Task statement: Your reply should reproduce all the data below exactly while excluding the pictures.

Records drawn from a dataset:
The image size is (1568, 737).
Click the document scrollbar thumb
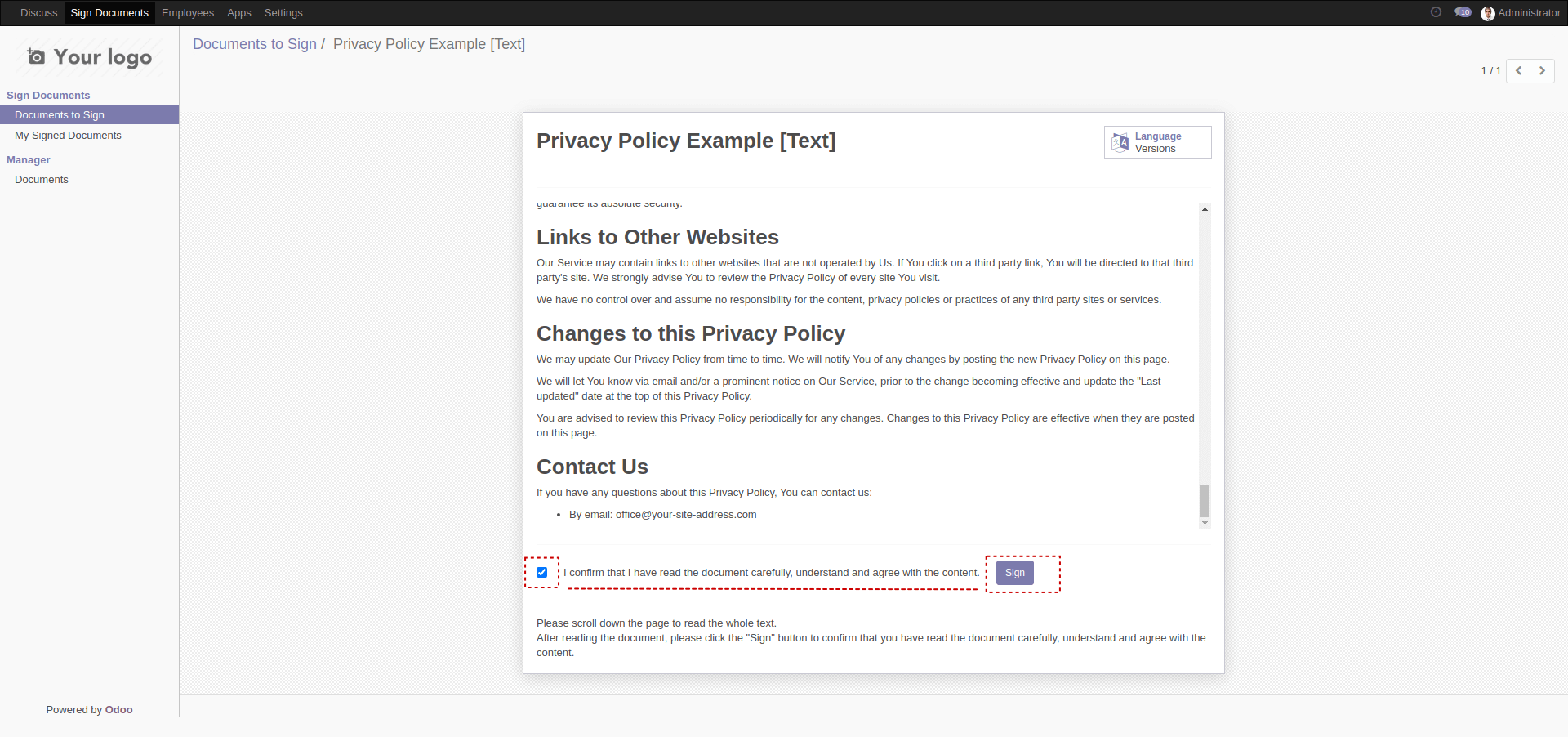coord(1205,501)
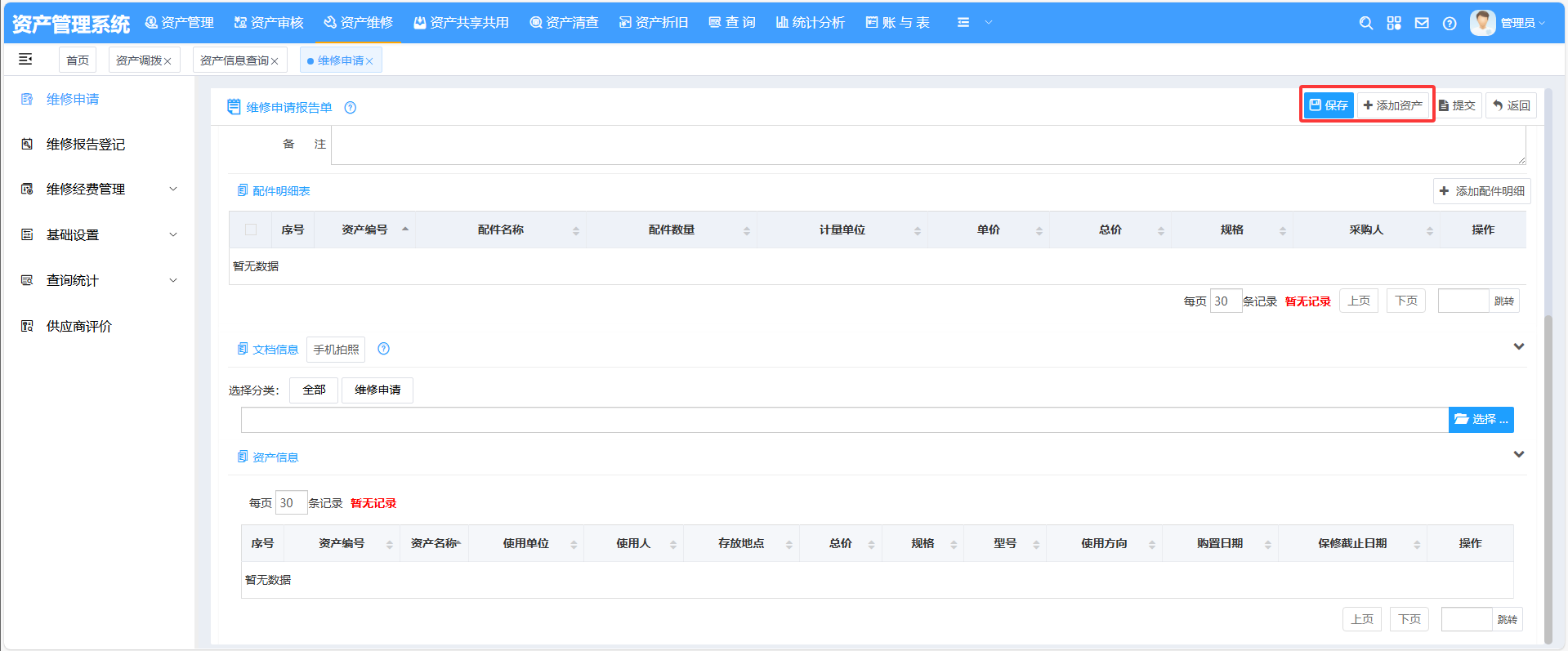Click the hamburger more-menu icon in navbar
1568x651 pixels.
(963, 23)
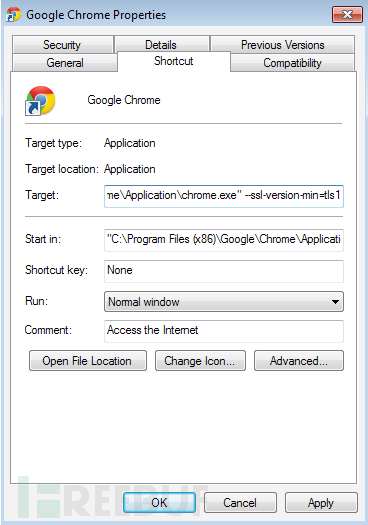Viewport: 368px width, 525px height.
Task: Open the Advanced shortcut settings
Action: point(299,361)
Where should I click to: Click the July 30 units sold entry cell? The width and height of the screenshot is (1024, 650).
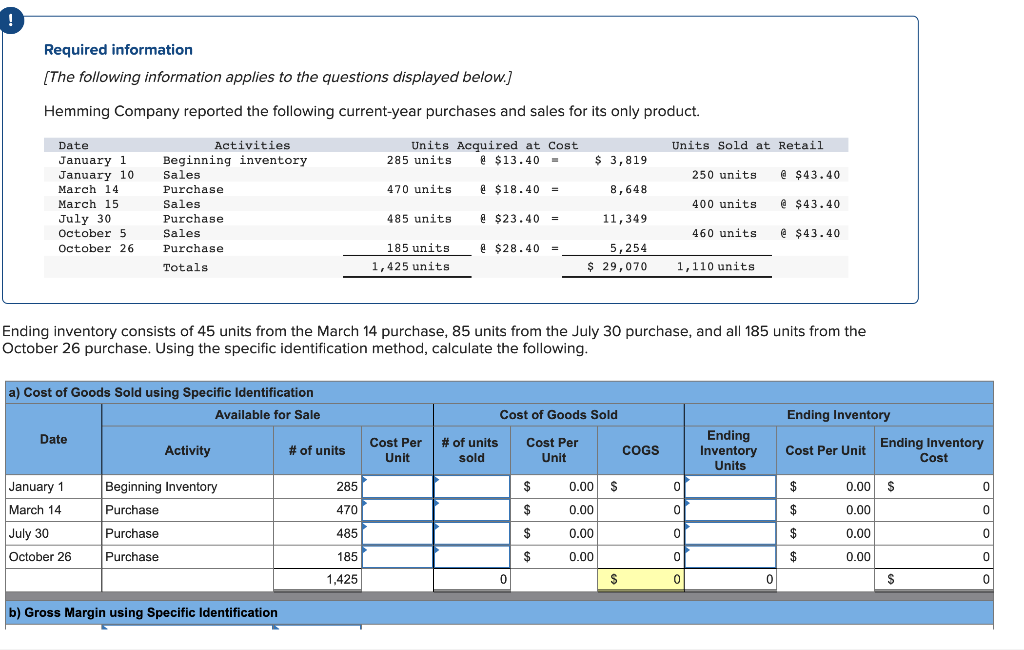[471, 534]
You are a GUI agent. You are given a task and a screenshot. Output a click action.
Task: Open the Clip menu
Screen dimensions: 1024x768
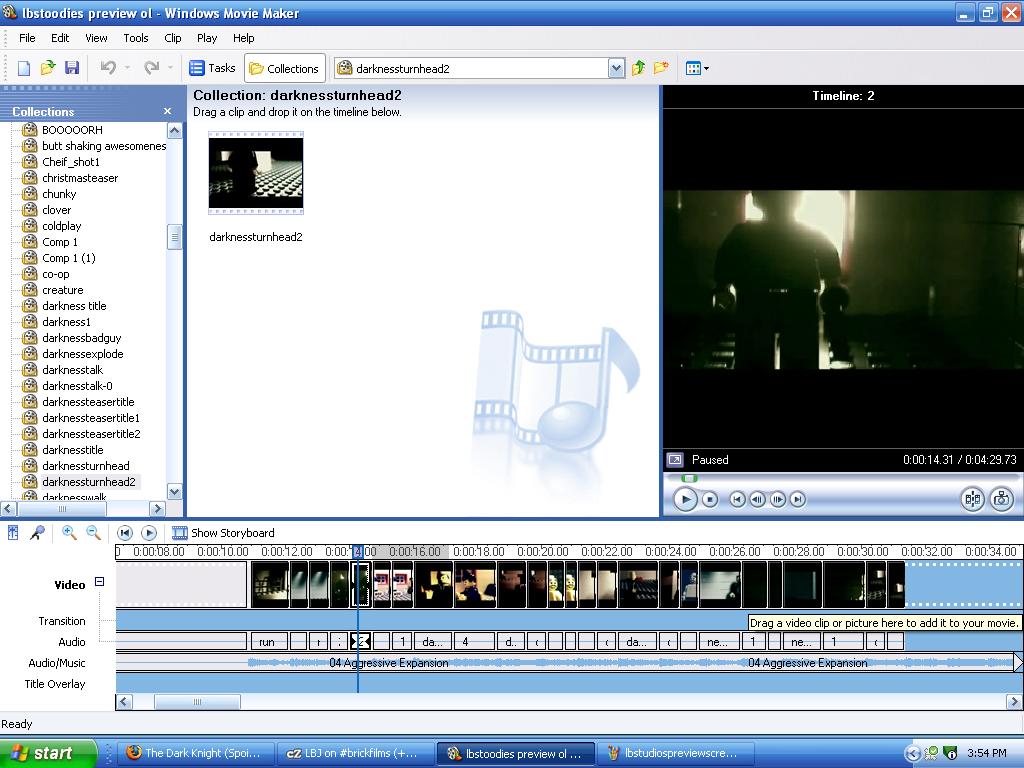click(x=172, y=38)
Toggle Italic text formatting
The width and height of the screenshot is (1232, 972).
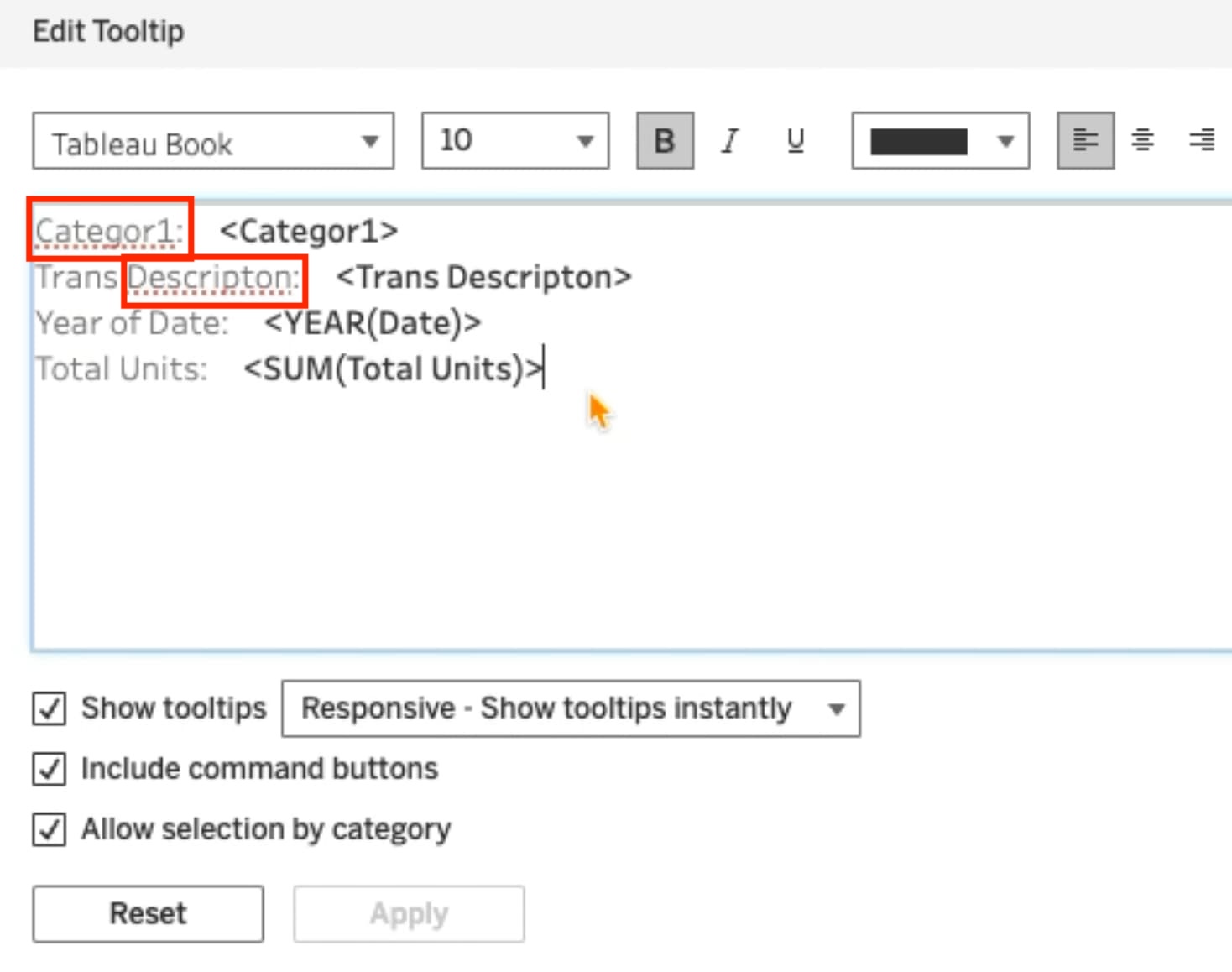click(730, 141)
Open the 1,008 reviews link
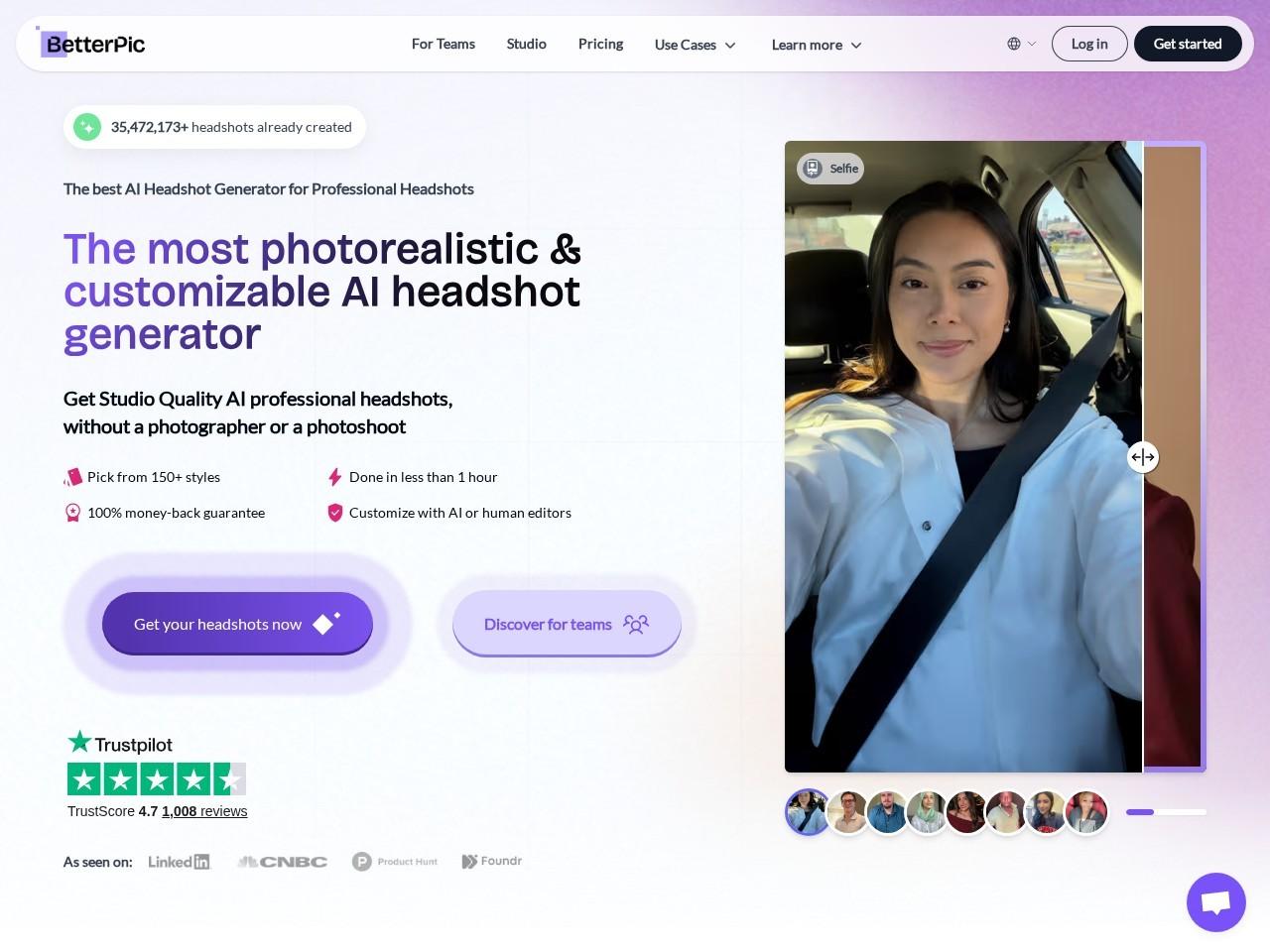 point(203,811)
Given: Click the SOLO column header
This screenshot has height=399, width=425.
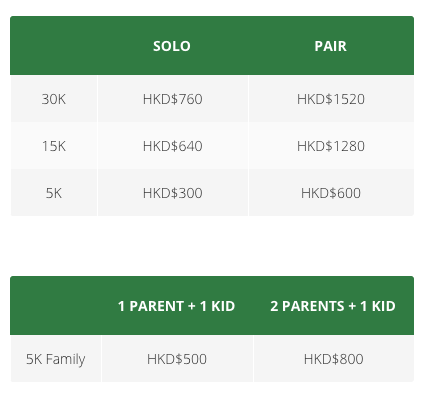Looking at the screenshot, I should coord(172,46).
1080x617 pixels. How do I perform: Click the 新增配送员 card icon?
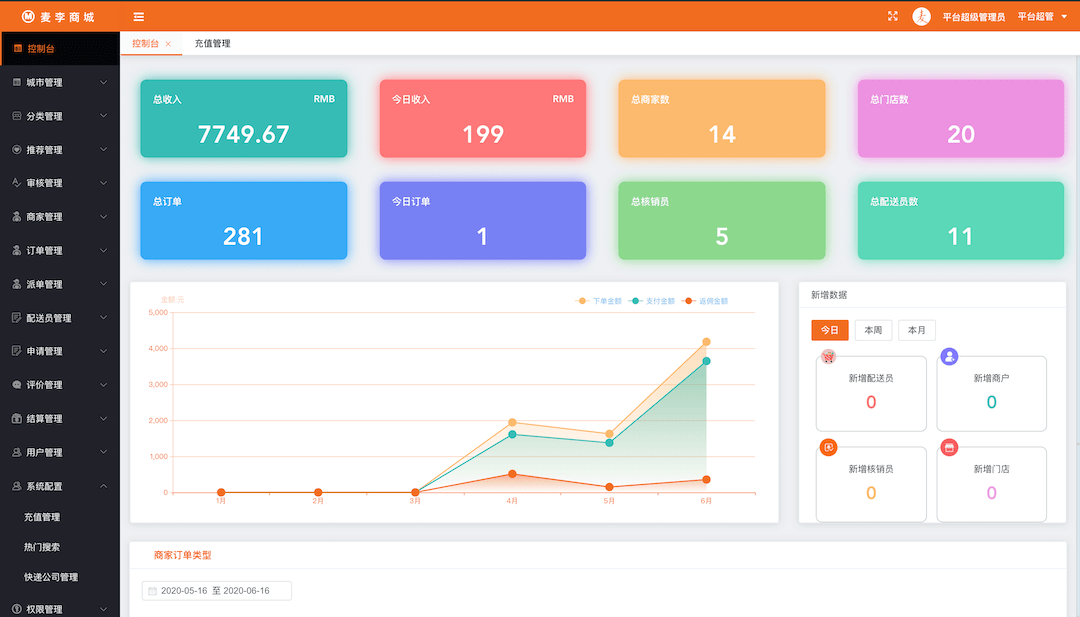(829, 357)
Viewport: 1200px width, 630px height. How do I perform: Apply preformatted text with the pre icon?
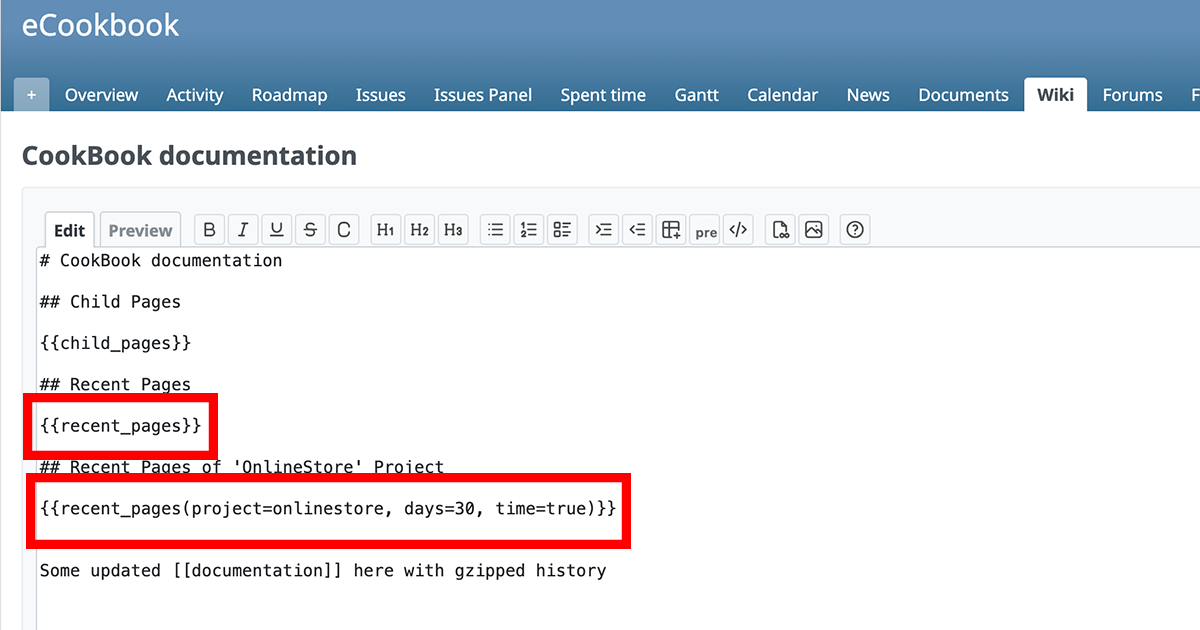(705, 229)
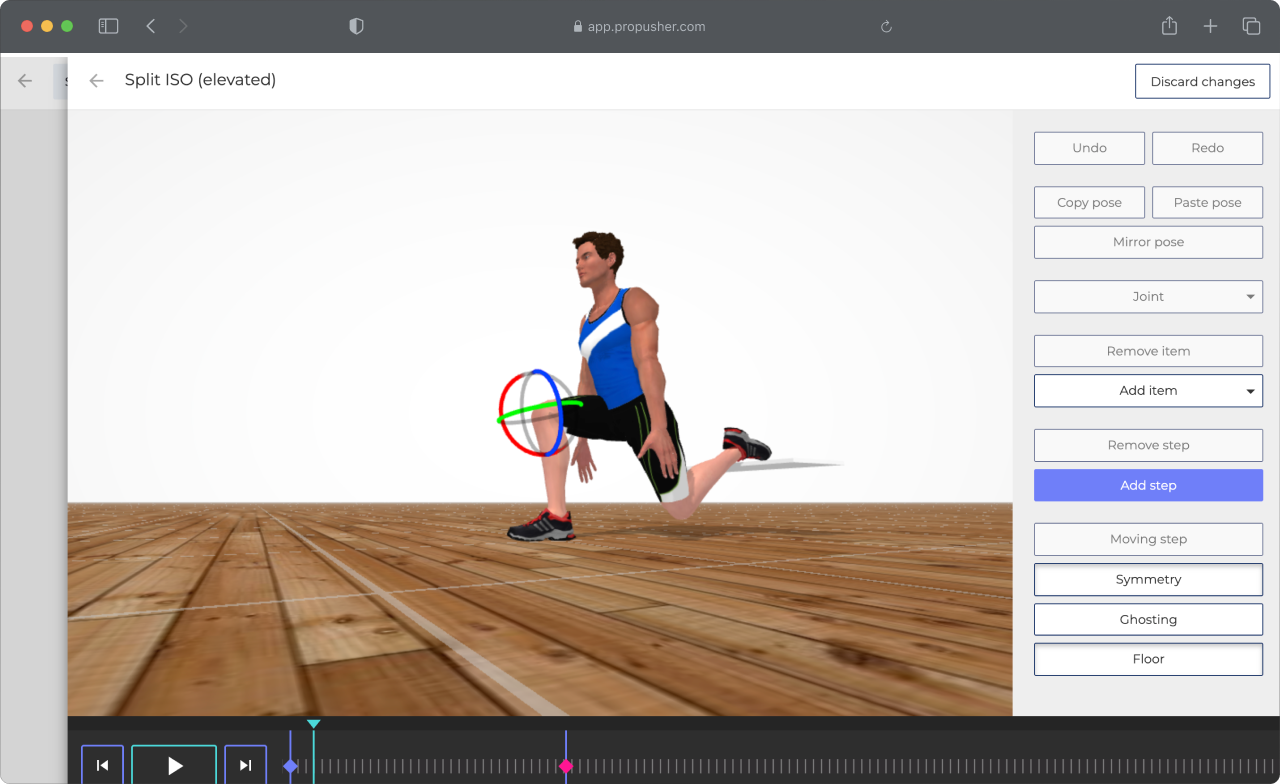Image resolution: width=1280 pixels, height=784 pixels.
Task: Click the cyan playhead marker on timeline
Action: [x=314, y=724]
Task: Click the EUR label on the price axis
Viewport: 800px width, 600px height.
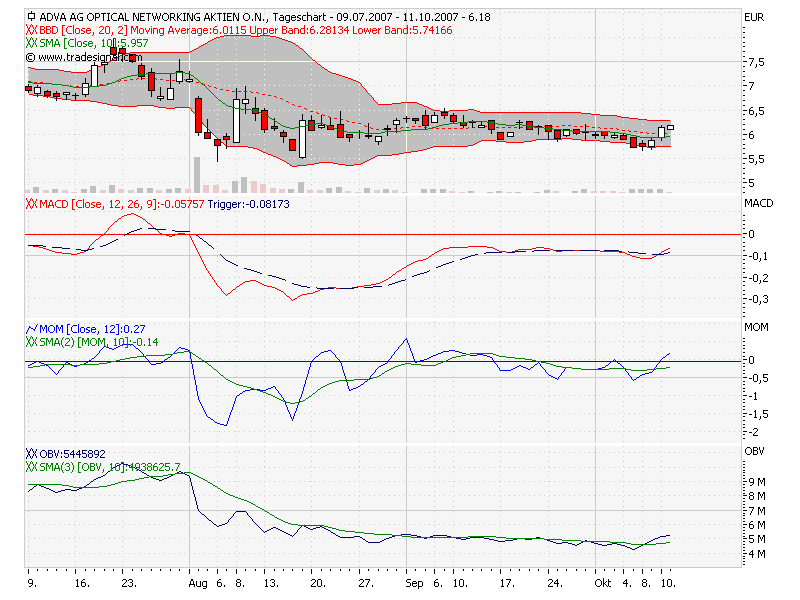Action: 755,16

Answer section:
The image size is (1568, 737).
Click the document scrollbar thumb
coord(1205,501)
Click the hamburger more-menu icon in navbar
1568x651 pixels.
(963, 23)
Viewport: 368px width, 525px height.
Task: Open the Advanced shortcut settings
Action: point(299,361)
Where should I click to: Click the July 30 units sold entry cell? The width and height of the screenshot is (1024, 650).
[471, 534]
You are a GUI agent. You are given a task and a screenshot. Output a click action.
Task: Open the Clip menu
Screen dimensions: 1024x768
click(x=172, y=38)
Toggle Italic text formatting
The width and height of the screenshot is (1232, 972).
click(730, 141)
Open the 1,008 reviews link
 point(203,811)
Given: Click the SOLO column header
This screenshot has height=399, width=425.
Looking at the screenshot, I should coord(172,46).
1080x617 pixels. How do I perform: Click the 新增配送员 card icon?
(829, 357)
Viewport: 1200px width, 630px height. How do I perform: Apply preformatted text with the pre icon?
(705, 229)
Image resolution: width=1280 pixels, height=784 pixels.
Task: Click the cyan playhead marker on timeline
Action: [x=314, y=724]
Task: Click the EUR label on the price axis
Viewport: 800px width, 600px height.
Action: 755,16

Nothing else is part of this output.